Zitat von paradox1201:Man weiß es ganz sicher und zu fast 100%
Man weiß es nicht. Man redet es sich ein. Und die Frage dahinter ist, warum man seinen Verstand nicht dazu nutzt, sich mit der gleichen Intensität vom Gesundsein zu überzeugen.
In aller Regel ist es ein fehlgeleitetes Sicherheitsbedürfnis, das sich auf einer kindlichen Ebene bewegt. Wir vertrauen uns selbst und unseren eigenen Entscheidungen nicht und wollen die Verantwortung für unser Leben nicht übernehmen.
Stattdessen wollen wir bei jemandem auf den Arm, der uns garantiert, dass alles in Ordnung ist. In vielen Fällen ist das ein Arzt. Bei ausgeprägter Hypochondrie gerne auch viele Ärzte.

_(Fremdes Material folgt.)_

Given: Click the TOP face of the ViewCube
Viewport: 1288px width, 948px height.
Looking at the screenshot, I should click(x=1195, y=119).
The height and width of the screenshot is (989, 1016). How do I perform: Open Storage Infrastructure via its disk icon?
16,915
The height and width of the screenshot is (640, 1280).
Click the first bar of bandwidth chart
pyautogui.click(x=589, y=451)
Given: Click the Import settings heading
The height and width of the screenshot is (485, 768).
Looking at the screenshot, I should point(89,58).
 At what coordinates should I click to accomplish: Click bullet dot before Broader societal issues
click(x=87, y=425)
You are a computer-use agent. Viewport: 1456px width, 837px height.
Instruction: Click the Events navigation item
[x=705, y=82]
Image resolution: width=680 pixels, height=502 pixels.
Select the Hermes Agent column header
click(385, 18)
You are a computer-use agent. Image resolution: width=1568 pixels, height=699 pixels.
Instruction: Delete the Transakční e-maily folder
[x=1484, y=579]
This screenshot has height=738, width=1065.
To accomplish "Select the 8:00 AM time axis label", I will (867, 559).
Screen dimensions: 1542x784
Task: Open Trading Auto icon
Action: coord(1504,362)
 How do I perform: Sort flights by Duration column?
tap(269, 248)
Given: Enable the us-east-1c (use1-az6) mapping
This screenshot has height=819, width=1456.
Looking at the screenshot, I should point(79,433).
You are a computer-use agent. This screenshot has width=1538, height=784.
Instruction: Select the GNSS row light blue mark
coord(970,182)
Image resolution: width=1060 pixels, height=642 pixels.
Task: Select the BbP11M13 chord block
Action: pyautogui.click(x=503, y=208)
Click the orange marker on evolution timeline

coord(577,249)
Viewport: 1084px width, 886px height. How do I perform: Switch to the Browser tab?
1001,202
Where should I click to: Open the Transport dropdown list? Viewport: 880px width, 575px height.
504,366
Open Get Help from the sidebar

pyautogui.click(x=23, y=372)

Der Weg in die Heilung führt aber darüber, bereit zu sein, die Verantwortung für das eigene Leben wieder selbst zu übernehmen und zu vertrauen. Spätestens dann, wenn man eine Diagnose erhalten hat.
Krank sein hat unglaublich viele Vorteile, auch wenn jeder Hypochonder seine Ängste verflucht. Es bewahrt einen vor anstehenden Herausforderungen, hindert einen am Arbeitengehen, schafft Auszeiten und vor allem ermöglicht es die Abgabe von Eigenverantwortung.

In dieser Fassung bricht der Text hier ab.